Quitter le Liban avant que tout ne bascule, perdre un père à distance, assister à ses obsèques à travers un écran : récit d’une absence imposée, où la guerre commence bien avant les bombes.
Tout a commencé par un vol annulé.
Un message banal, presque administratif : mon vol ne décollera pas. Sur le moment, ce n’était qu’un contretemps. Avec le recul, c’était une bascule. Le moment précis où, sans le savoir, j’ai quitté le Liban pour une durée indéterminée.
Il n’y avait pas encore de guerre déclarée. Pas d’images spectaculaires, pas de sirènes. Seulement une tension diffuse, presque imperceptible. Une inquiétude qui s’installe dans les conversations, dans les regards, dans les silences. Alors je suis partie, comme beaucoup d’autres, sans certitudes, avec cette intuition que rester pouvait devenir risqué.
On ne fuit pas toujours des bombes. Parfois, on fuit des signes, ses intuitions. Je devais le faire, papa allait mieux.
Une semaine plus tard, mon père est décédé. Et avec lui, une évidence insoutenable : je ne pourrais pas être là. Ni pour le voir une dernière fois, ni pour accompagner son départ, ni pour partager ce moment avec les miens. Ses obsèques, j’y ai assisté à distance, avec ma fille, à travers un écran. Une image instable, des voix déformées, des visages que je reconnaissais à peine. J’étais là sans l’être. C’était dur, on ne devrait pas avoir à dire adieu de cette manière. J’en étais malade. Papa est parti et je ne l’ai pas pris dans mes bras.
Ce que je vis n’est pas une exception. C’est une réalité de plus en plus partagée par des Libanais dispersés, empêchés de rentrer, coincés entre un pays qu’ils ont dû quitter et un autre où ils ne sont que de passage. Une génération suspendue, privée de choix réels.
Car c’est peut-être cela, le plus violent : cette guerre imprévisible — ou cette menace permanente de guerre — n’est pas la nôtre. Elle ne résulte pas d’une décision collective, ni d’un choix démocratique. Et pourtant, c’est la population qui en paie le prix, dès maintenant.
Avant même les destructions, avant même les bilans humains que l’on comptera plus tard, il y a déjà des pertes invisibles. Des absences irréversibles. Des moments essentiels qui n’auront pas lieu.
La guerre ne commence pas avec les bombes. Elle commence avec ce qu’elle empêche.
Elle empêche de rentrer chez soi.
Elle empêche d’accompagner ses proches.
Elle empêche de vivre les derniers instants qui comptent.
On parle souvent de géopolitique, de rapports de force, de stratégies régionales.
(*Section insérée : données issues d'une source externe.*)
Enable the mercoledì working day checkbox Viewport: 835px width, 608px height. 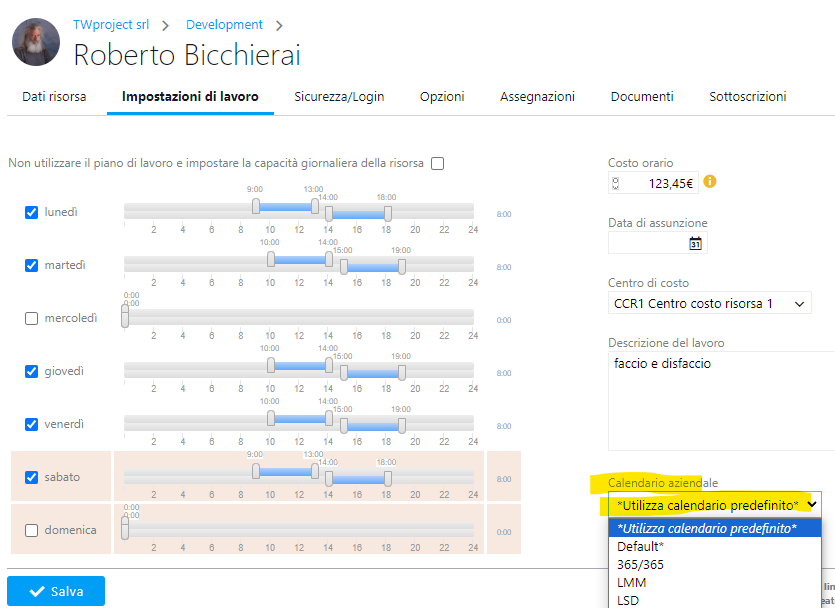pos(30,318)
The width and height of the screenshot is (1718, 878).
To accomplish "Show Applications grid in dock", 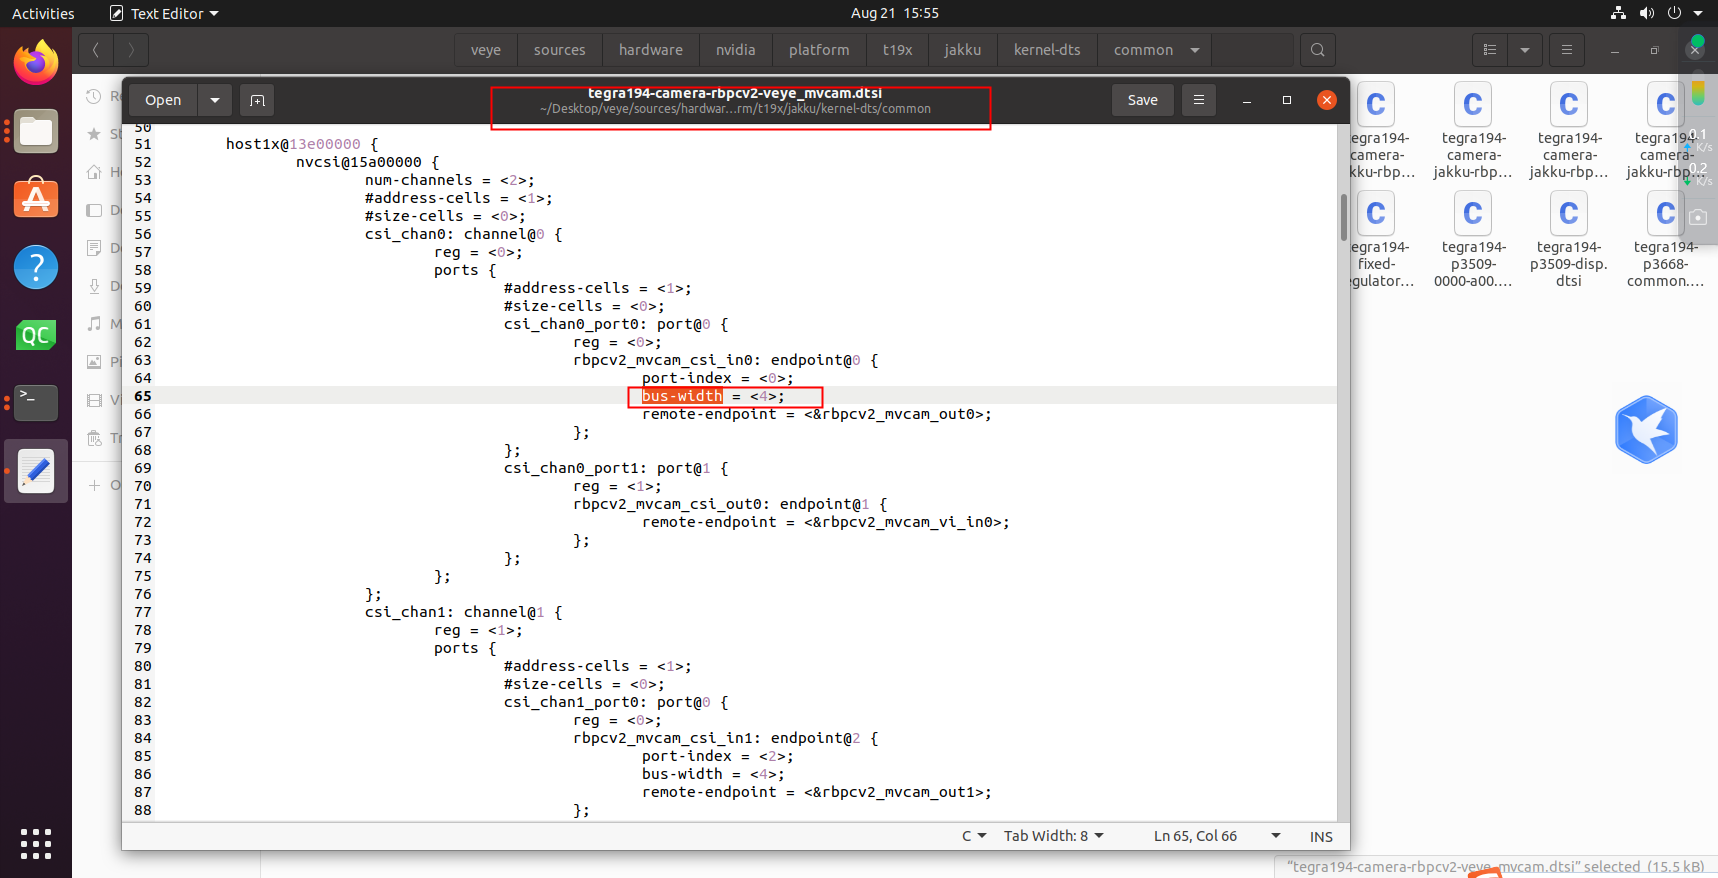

Mais ces analyses, aussi nécessaires soient-elles, laissent de côté une réalité plus simple, plus brute : celle d’individus à qui l’on retire, sans bruit, la possibilité d’être présents dans leur propre vie.
Je n’ai pas choisi de quitter, j’y étais forcée.
Je n’ai pas choisi la guerre, elle m’a été imposée.
Je n’ai pas choisi de dire adieu à mon père à travers un écran. Mais le choix n’était pas le mien.
Et pourtant, comme tant d’autres, j’en vis les conséquences.
Le Liban est aujourd’hui pris dans une spirale qui le dépasse. Mais ses habitants, eux, continuent de payer en silences, en absences, en ruptures invisibles.
Je ne sais pas si en avril je pourrai prier sur sa tombe. Mais je sais déjà que certaines choses, elles, ne reviendront pas.